━━━━━ 原文节选 ━━━━━

生物能源与过程高端论坛

报告题目：Synthetic Biology of Acetogenic Bacteria for Sustainable C1 gas bioconversion

报  告  人：Byung-Kwan Cho 教授，韩国科学技术院（KAIST）

主  持  人：徐健 研究员

报告时间：2026年1月13日（周二）下午13:30-14:30

报告地点：新源路园区214会议室

报告人简介：

Prof. Cho serves as a KAIST Endowed Chair Professor and Vice President of the Office of Research Affairs at the Korea Advanced Institute of Science and Technology (KAIST). Prior to joining KAIST, he worked as a project scientist in the Department of Bioengineering at the University of California San Diego, USA. He earned his Ph.D. from Seoul National University, Korea, specializing in molecular biotechnology and biomaterials. Current research initiatives include engineering microorganisms using information-rich datasets and synthetic biology tools for four main applications: developing C1 biorefinery systems using acetogens, constructing minimal genome E. coli chassis platform, discovering secondary metabolites from Streptomycetes, and designing therapeutic microbes. As of January 2026, his scientific contributions include 240 published articles and 30 registered patents with h-index 62. His achievements have been recognized through several prestigious appointments, including KAIST Endowed Chair Professor (2021), World Top 2% Scientist by Elsevier (2024), and young scientist by both the World Economic Forum (2012) and the Korea Academy of Science and Technology (2013).

报告摘要：

The C1 gases generated in various industrial processes mainly consist of carbon dioxide (CO₂) and carbon monoxide (CO). Acetogens have emerged as biocatalysts for recycling C1 gases by converting them into value-added biochemicals using the Wood-Ljungdahl (WL) pathway, the most efficient natural CO₂-fixation pathway. However, despite the advantage of applying acetogens as biocatalysts, most previous studies have focused on understanding the biochemistry of the WL pathway and the physiological changes of several model acetogen strains due to the lack of knowledge about the genetic landscape under C1-autotrophic conditions. To overcome those limitations, we have considered understanding the C1 fixation mechanism in acetogens at the molecular level based on systems biology. Next, using genetic information, we constructed several genetic bio-parts and modules based on synthetic biology for controlling metabolic flux in acetogens. Finally, to develop highly efficient C1 conversion biocatalysts, we introduced several value-added biochemical pathways into the acetogen and produced those chemicals using C1 gas fermentation.

欢迎感兴趣的老师、同学参加！请提前10分钟入场！

━━━━━ 所给数据 ━━━━━

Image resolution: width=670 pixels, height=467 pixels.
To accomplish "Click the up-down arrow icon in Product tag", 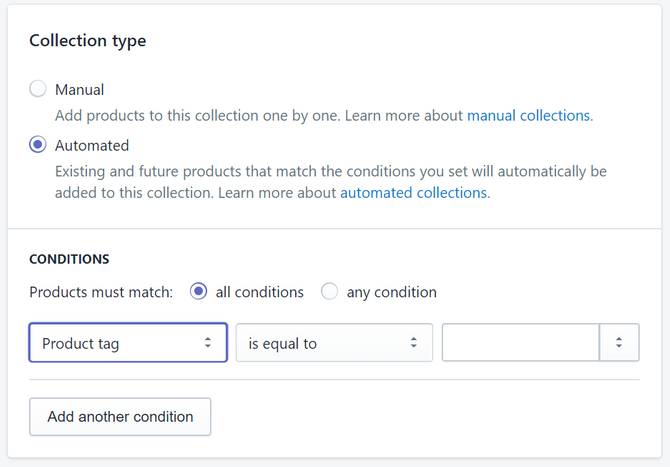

━━━━━

> 练习说明:
- 1) 根据原文节选，报告人在哪所大学获得博士学位？
- 2) 判断下列说法是否与原文节选相符，并引用原文中起决定作用的词句：(a) 报告在新源路园区214会议室举行；(b) 报告人加入KAIST之前，曾在加州大学圣地亚哥分校担任教授；(c) 截至2026年1月，报告人已发表240篇论文。
上述数据是独立的材料，与原文节选内容无关。

> 各题答案:
- 1) 韩国首尔国立大学（Seoul National University）。

- 2)
(a) 是："报告地点：新源路园区214会议室"
(b) 否："he worked as a project scientist in the Department of Bioengineering at the University of California San Diego"
(c) 是："As of January 2026, his scientific contributions include 240 published articles"